For immunofluorescence, 6-μm sections were treated with xylene and graded alcohols. Antigen retrieval was accomplished by microwaving slides in EDTA antigen retrieval buffer (pH 8.0). The slides were blocked with 5% BSA for 1 h and then incubated overnight at 4°C with rabbit polyclonal anti-collagen-I antibody (1:50; NB600-408; NOVUS), mouse monoclonal anti-elastin antibody (1:50; NB100-2076; NOVUS), or mouse anti-Fibrinogen beta chain (FGB) antibody (1:50; M01204-1; Boster), followed by Alexa Fluor 488-conjugated goat anti-rabbit secondary antibodies (A-11008, Invitrogen) or Alexa Fluor 488-conjugated goat anti-mouse secondary antibodies (A32723, Invitrogen) for 1h at room temperature and nuclei were stained with DAPI (62248, Invitrogen).
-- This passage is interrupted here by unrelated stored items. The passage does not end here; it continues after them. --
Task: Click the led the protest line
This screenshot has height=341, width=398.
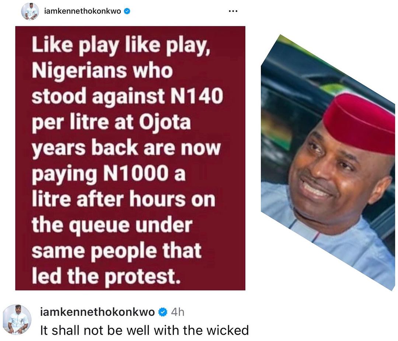Action: pyautogui.click(x=107, y=276)
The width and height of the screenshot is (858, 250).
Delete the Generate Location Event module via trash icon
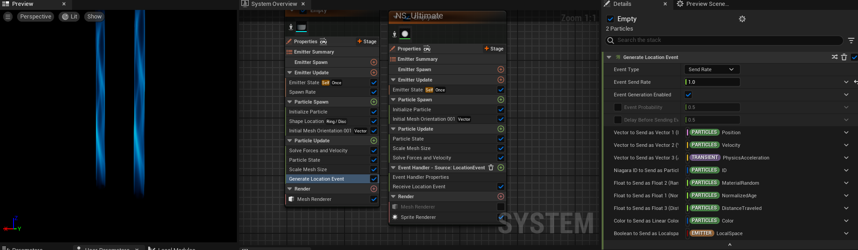point(844,57)
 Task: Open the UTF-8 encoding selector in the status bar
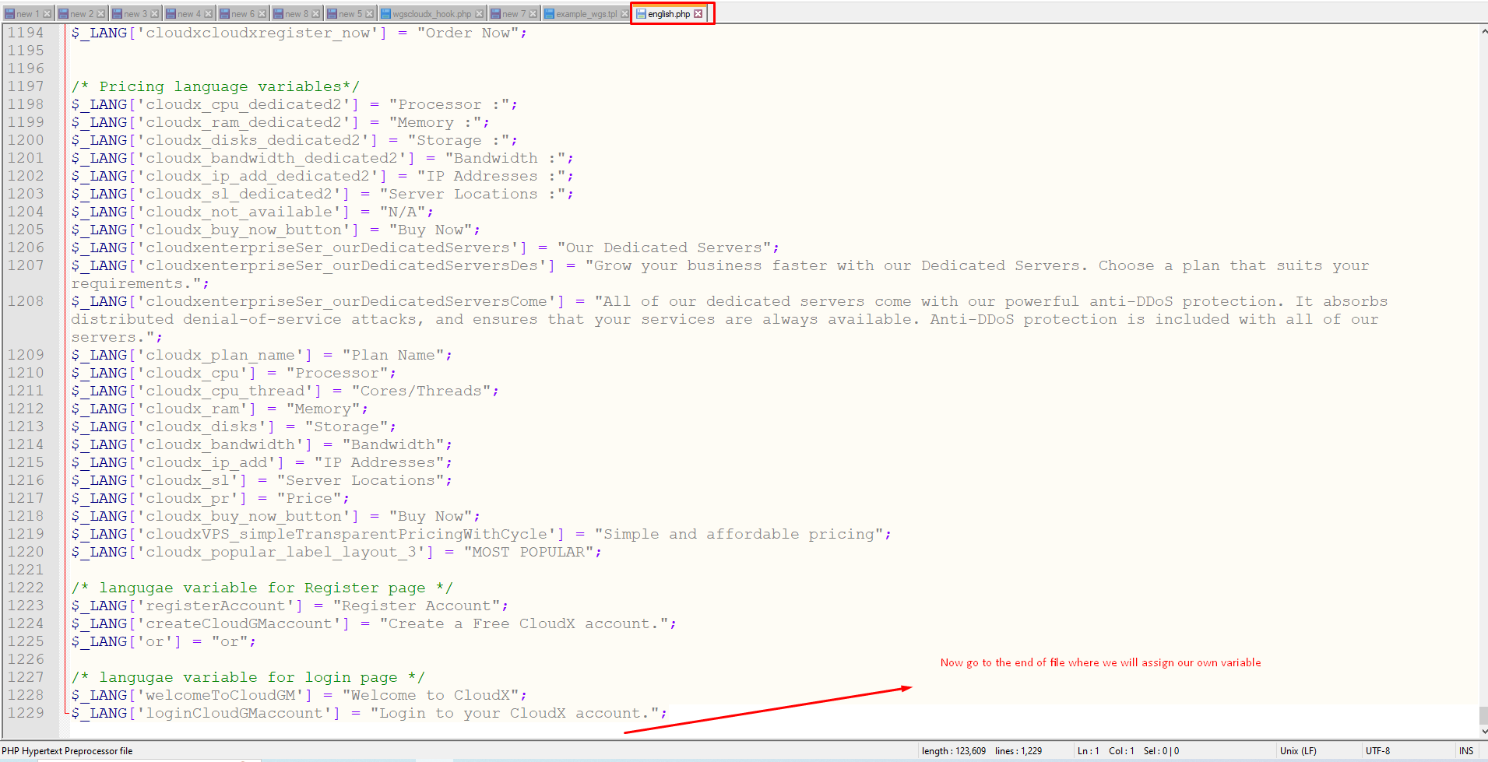pos(1377,751)
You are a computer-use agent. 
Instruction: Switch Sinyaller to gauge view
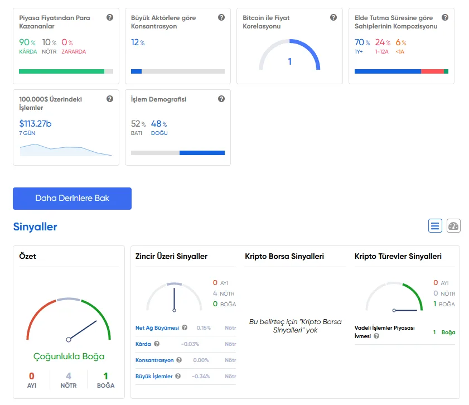(453, 226)
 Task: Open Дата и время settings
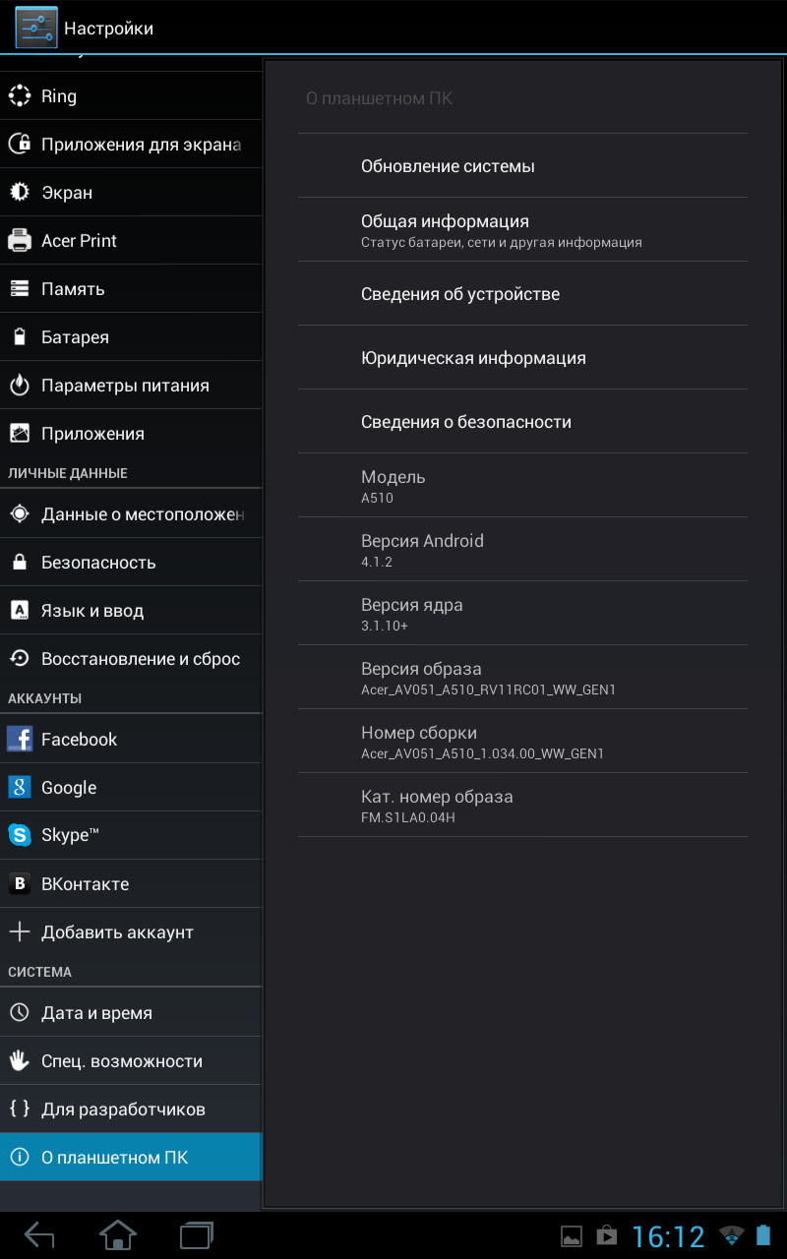point(131,1013)
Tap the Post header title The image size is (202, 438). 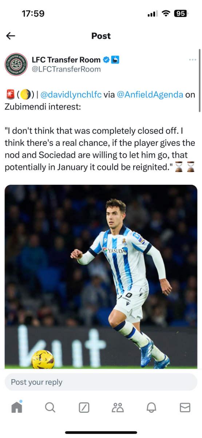click(101, 36)
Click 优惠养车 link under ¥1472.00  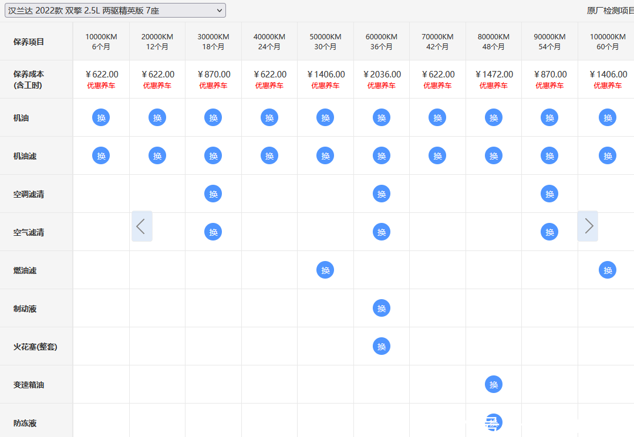[x=494, y=86]
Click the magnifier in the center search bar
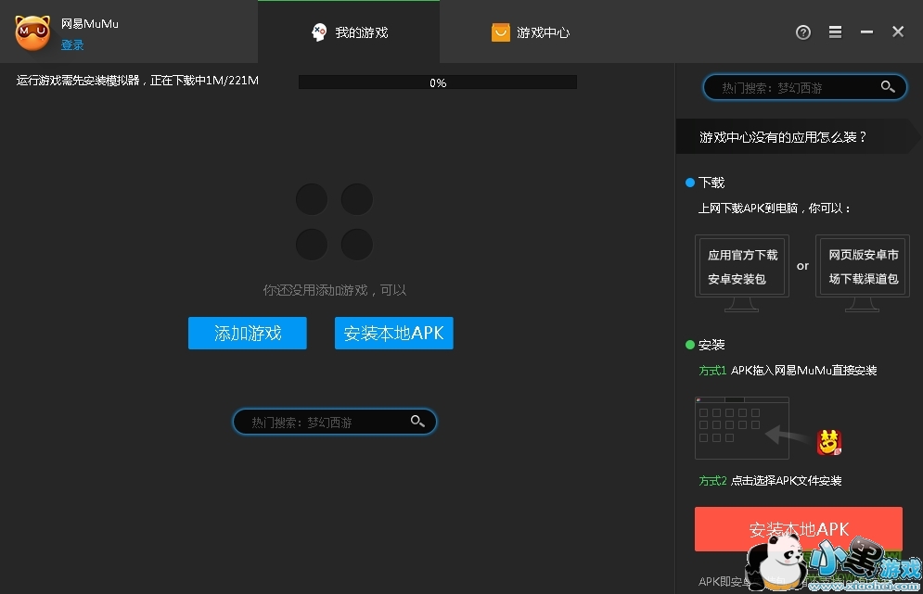 tap(417, 422)
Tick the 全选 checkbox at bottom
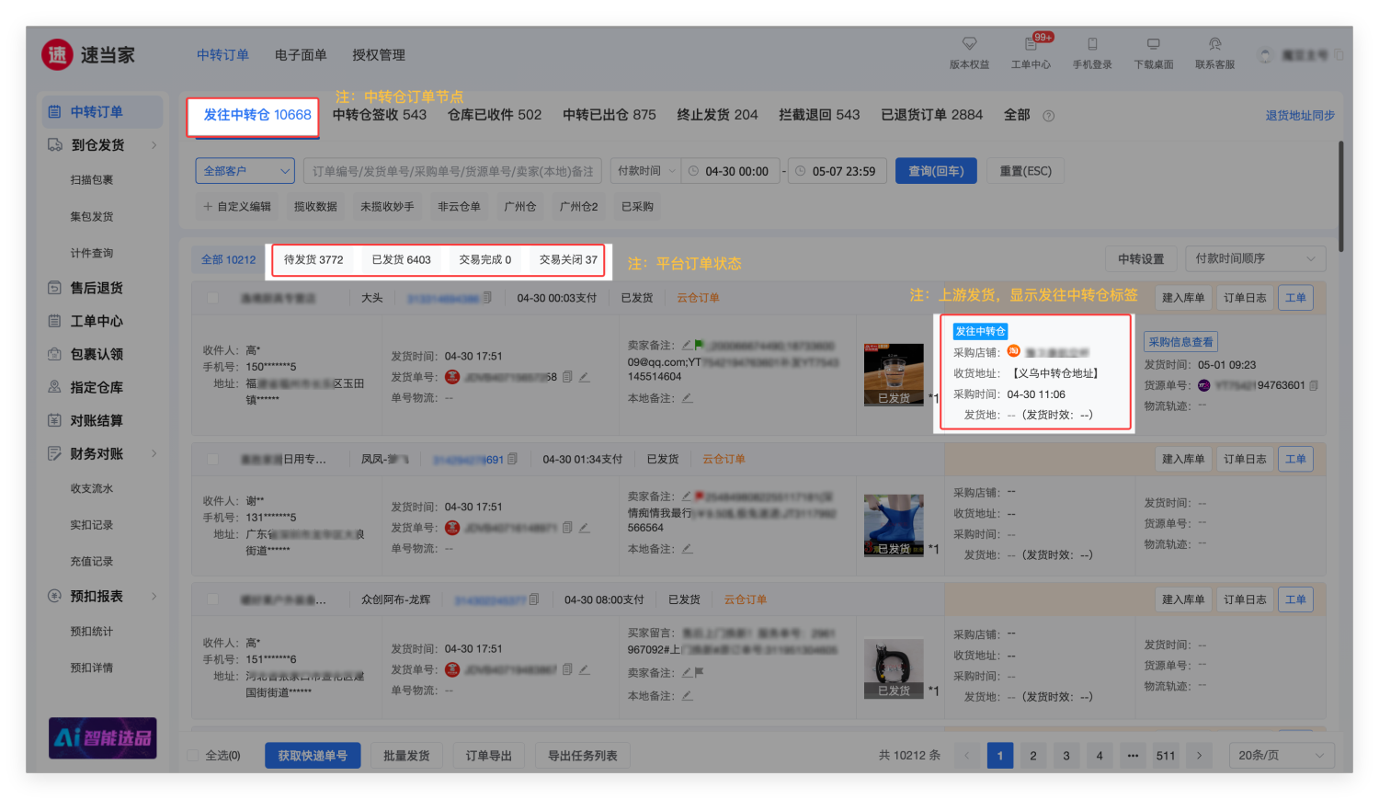This screenshot has height=799, width=1379. click(193, 756)
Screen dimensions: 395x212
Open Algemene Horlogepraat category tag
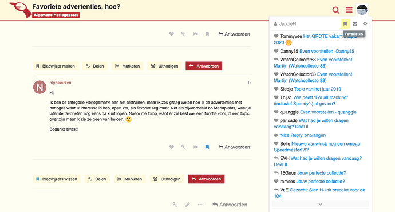click(56, 15)
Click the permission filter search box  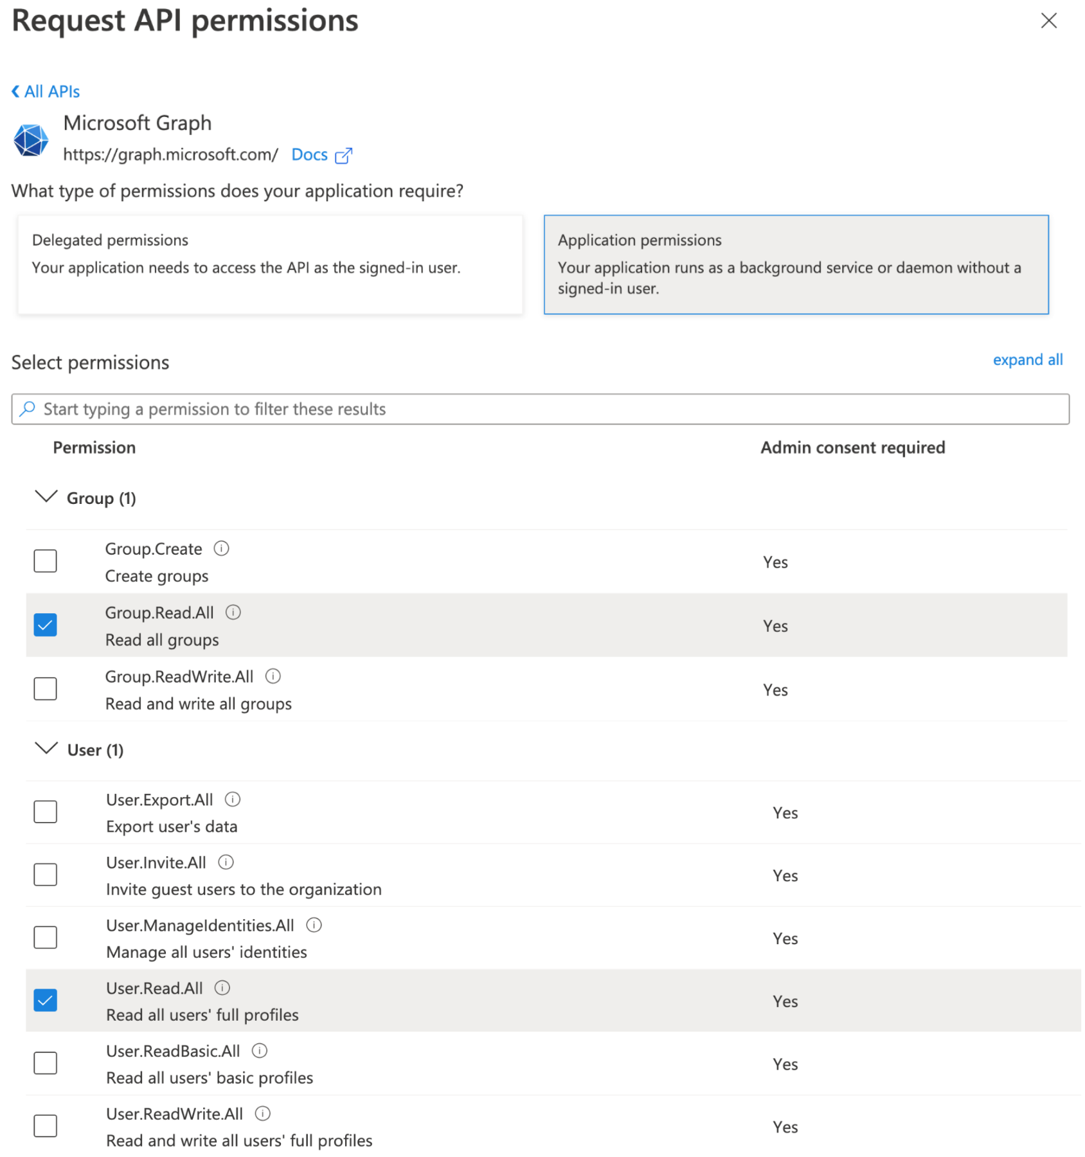point(540,409)
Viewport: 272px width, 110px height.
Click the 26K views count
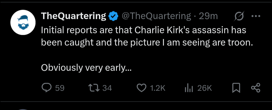click(x=205, y=88)
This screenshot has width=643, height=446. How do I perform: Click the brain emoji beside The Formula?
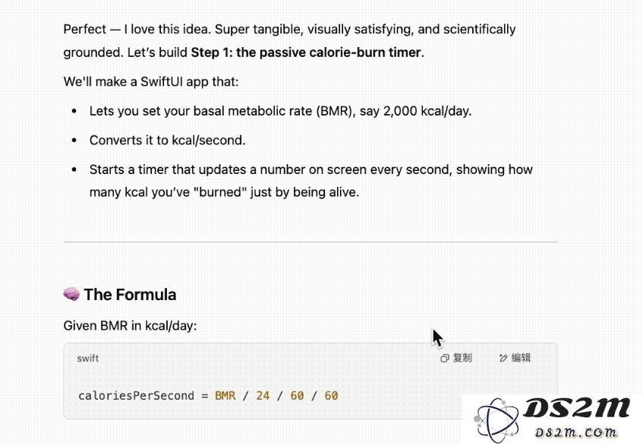click(x=71, y=294)
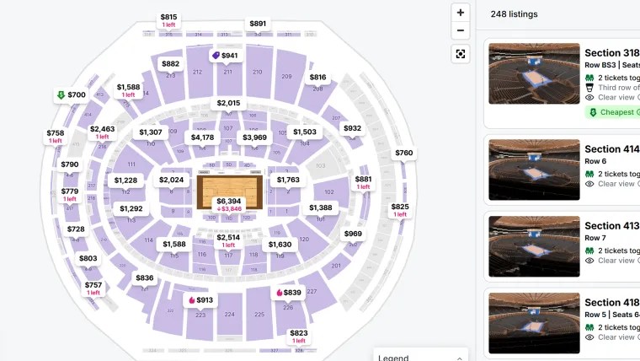Reset seat map to fit view
The image size is (640, 361).
click(x=460, y=54)
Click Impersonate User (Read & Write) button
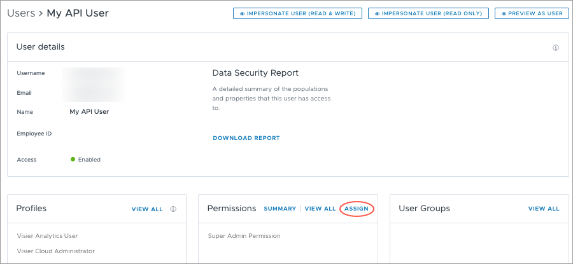The height and width of the screenshot is (264, 573). tap(298, 13)
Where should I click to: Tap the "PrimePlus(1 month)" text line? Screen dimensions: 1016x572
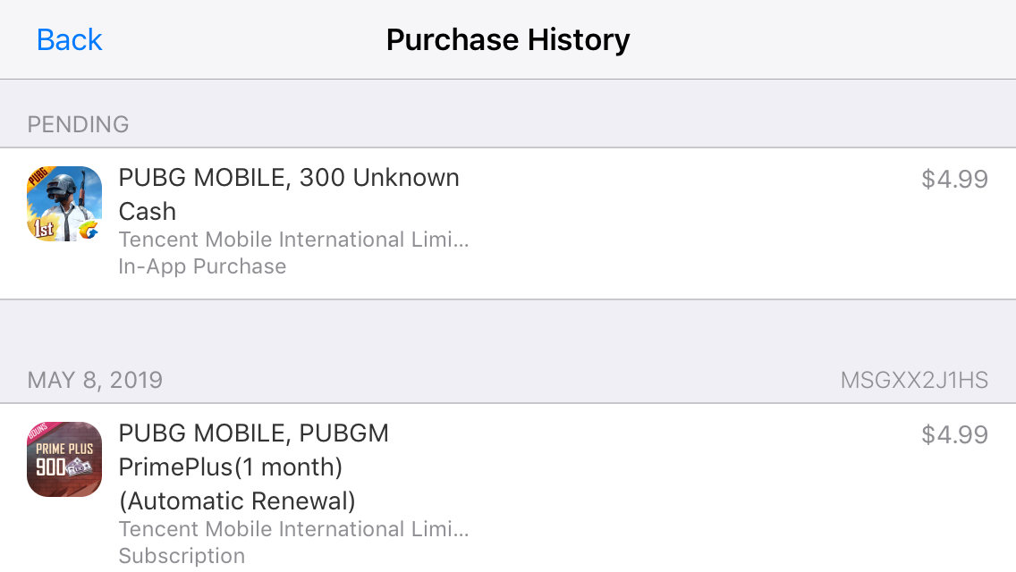(231, 467)

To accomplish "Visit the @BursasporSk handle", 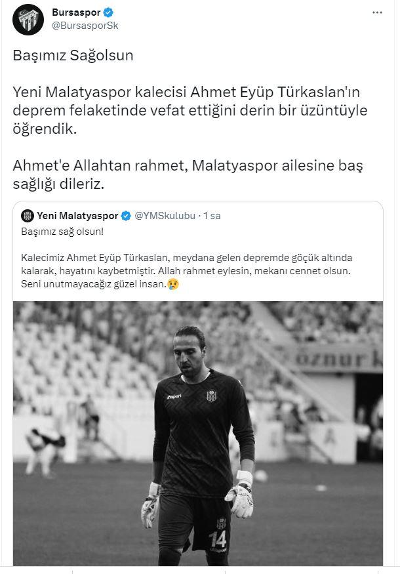I will click(85, 26).
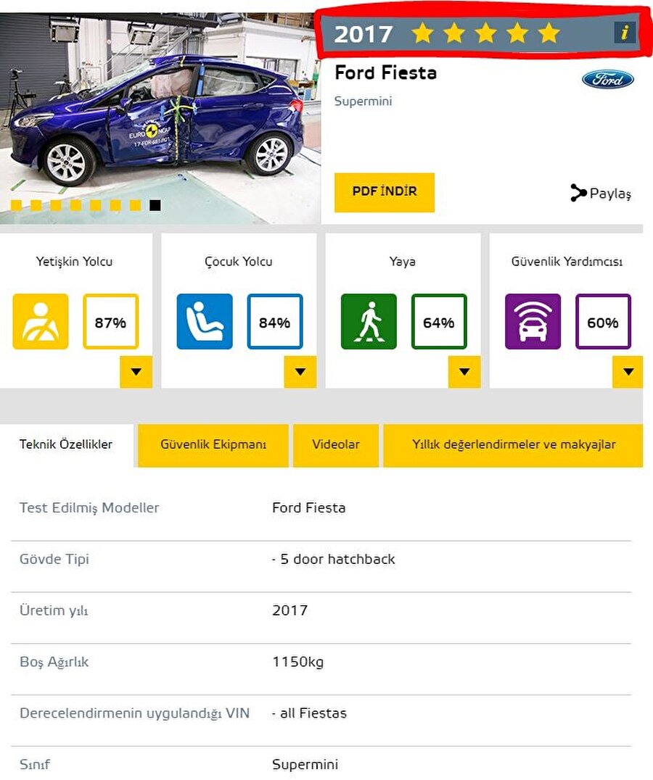Open the Videolar tab
The height and width of the screenshot is (780, 653).
tap(336, 445)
The Pannoramic 250 Flash III (3DHISTECH) was used to scan the sections, and CaseViewer 2.4 was used to record the images.

Gong H., Chen L., He Y., Hua K., Ma B., Gao Y., Xu X., Hu X, & Jin H. (2022). Pleural thickening induced by Glaesserella parasuis infection was linked to increased collagen and elastin. Frontiers in Cellular and Infection Microbiology, 12, 952377.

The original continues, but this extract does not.